Variants are frequent and account for 20 to 35% of the population. The most frequent variants are portal trifurcation with division of the main portal vein into the left, right anterior, and posterior branches, and the early origin of the right posterior branch directly from the portal vein. The presence of portal vein variants increases the risk of bile duct hilar anatomical variation. These variants must be diagnosed before complex hepatectomy, split or living donor transplantation, and before complex interventional procedures such as portal vein embolization. In a study by Koc et al. (2007) incidence of overall variations of portal vein was as high as 27.4%. The rate of main portal vein branching variation was 21.5%, right portal vein variation was 3.9%, and segmental portal vein origin traversing the interlobar boundary was 4%. Kouadio et al. (2011) have reported a case of absence of portal vein bifurcation.

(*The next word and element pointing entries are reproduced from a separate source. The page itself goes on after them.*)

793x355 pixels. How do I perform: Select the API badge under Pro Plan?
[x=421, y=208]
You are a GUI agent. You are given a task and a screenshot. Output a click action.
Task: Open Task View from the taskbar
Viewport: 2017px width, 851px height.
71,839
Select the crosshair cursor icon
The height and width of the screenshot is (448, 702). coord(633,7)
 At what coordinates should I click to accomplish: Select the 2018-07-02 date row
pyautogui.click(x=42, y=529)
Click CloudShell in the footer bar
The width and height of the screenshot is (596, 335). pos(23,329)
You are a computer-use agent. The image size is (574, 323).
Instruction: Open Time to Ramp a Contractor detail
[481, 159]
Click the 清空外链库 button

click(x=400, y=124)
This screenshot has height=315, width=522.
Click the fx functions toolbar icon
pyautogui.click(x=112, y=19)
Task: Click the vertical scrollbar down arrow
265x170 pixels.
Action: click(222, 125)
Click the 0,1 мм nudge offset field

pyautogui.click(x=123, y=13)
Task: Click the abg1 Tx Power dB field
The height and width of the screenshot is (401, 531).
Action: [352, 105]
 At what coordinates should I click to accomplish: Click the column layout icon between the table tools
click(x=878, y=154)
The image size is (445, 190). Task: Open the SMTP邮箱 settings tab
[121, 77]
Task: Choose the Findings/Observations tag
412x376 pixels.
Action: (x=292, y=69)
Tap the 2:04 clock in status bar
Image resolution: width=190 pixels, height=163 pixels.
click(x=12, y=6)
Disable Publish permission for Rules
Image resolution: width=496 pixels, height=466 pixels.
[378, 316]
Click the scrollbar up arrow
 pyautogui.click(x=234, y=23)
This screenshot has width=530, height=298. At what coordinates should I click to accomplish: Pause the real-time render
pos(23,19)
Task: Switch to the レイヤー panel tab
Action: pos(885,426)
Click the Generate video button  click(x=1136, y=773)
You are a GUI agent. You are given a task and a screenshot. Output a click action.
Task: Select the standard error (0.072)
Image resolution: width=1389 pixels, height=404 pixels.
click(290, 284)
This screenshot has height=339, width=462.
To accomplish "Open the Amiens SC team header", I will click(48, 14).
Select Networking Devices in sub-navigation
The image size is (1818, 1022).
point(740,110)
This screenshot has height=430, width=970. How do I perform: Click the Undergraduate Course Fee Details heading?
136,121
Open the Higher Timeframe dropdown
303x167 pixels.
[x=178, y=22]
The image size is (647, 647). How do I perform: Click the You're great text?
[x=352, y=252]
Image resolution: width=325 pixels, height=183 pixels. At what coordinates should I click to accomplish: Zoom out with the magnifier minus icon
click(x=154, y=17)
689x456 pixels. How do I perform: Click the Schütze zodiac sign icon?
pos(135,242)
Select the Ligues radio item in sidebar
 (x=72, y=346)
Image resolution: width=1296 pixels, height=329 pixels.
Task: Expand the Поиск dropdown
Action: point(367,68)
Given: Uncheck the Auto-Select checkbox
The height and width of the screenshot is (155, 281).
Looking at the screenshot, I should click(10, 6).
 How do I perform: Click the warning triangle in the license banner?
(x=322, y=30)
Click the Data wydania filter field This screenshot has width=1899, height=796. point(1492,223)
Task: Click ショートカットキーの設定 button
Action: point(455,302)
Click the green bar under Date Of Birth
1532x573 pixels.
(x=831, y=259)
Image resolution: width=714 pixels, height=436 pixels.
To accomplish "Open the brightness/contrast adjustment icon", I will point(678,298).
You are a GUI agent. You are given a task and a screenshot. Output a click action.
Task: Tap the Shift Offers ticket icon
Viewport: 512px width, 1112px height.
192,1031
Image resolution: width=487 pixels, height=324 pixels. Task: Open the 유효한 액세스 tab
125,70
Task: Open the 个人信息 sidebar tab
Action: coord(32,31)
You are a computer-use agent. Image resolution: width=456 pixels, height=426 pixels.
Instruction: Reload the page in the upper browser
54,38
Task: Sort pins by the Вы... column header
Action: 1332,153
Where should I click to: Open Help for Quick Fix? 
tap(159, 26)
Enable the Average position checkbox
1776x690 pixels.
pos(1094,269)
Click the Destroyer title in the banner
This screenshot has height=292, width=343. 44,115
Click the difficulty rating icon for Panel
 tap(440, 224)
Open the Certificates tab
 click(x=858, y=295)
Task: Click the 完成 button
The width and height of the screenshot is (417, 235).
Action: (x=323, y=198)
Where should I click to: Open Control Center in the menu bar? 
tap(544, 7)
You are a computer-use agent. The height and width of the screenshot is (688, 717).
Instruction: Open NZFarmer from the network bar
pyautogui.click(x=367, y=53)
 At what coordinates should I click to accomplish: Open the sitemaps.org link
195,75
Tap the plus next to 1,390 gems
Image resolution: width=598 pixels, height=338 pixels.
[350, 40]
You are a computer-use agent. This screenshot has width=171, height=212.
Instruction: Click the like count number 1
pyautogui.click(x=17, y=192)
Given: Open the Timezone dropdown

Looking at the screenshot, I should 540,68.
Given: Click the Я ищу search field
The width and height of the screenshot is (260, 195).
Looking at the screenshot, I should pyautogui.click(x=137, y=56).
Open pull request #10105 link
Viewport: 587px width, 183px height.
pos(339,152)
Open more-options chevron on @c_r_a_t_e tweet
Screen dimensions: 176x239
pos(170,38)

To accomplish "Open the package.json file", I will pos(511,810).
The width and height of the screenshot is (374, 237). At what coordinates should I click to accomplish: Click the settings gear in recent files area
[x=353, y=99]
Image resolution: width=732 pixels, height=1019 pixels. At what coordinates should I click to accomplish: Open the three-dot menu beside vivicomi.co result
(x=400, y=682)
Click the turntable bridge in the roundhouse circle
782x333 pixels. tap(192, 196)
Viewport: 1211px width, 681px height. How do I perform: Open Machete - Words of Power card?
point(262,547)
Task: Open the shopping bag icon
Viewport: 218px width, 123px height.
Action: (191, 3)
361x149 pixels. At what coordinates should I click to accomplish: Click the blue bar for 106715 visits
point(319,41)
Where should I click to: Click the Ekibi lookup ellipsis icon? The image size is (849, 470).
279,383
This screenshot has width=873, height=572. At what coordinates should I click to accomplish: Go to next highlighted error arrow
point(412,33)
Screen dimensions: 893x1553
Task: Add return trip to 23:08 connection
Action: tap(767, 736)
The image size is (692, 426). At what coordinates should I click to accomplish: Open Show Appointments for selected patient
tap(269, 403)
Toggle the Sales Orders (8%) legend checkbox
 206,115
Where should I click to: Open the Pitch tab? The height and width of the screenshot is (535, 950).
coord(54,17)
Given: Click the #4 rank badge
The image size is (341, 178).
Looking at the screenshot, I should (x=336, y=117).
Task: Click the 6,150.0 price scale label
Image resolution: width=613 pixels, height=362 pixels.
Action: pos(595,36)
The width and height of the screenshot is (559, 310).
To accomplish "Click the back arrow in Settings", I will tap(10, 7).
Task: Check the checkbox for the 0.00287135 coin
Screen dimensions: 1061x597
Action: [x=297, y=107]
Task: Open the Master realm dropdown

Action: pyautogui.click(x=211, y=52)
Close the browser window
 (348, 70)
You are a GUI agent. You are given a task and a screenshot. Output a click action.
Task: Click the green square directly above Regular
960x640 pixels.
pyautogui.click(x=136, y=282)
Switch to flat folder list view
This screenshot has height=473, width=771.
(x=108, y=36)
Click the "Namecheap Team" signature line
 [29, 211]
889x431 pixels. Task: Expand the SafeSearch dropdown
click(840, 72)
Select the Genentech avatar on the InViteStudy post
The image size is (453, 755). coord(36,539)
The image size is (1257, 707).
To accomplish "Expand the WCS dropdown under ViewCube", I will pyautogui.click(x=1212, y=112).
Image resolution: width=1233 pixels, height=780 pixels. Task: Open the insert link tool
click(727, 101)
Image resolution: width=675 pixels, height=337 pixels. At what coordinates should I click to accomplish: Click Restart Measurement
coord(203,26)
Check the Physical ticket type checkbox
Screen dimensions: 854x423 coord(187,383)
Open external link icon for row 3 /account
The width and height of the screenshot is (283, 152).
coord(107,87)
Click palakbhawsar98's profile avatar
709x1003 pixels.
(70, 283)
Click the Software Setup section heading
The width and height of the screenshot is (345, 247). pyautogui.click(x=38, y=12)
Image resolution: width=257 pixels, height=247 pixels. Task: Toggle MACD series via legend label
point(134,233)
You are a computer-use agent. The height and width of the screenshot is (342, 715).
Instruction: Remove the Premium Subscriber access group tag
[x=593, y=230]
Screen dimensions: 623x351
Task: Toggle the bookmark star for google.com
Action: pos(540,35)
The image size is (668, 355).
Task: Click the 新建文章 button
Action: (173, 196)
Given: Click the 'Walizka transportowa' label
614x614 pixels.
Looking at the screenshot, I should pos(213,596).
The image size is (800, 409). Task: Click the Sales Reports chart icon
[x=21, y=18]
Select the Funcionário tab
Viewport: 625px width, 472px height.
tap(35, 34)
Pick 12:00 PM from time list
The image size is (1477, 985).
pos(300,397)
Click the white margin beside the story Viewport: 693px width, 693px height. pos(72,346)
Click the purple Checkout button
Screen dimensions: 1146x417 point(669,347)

In the current study, in 51% of the livers the portal vein did not bifurcate before entering the liver substance. In a study by Chaib (2009) the portal vein trunk divided into right and left branches in 83.3% of cases and trifurcated in 15.2% cases. In our study we found bifurcation in 44% of cases and trifurcation in 5% of cases.

The portal vein variations might be demonstrated well with routine abdominal MDCT examinations. Most abdominal venous variations are asymptomatic, but awareness of the existence of these variations decreases the complication rates in surgical procedures (Covey et al., 2004; Erbay et al., 2003; Kamel et al., 2001). Knowledge of portal vein variation types enables the recognition of these variations in routine liver imaging. Clinically significant portal vein variations should be noted in routine CT reports.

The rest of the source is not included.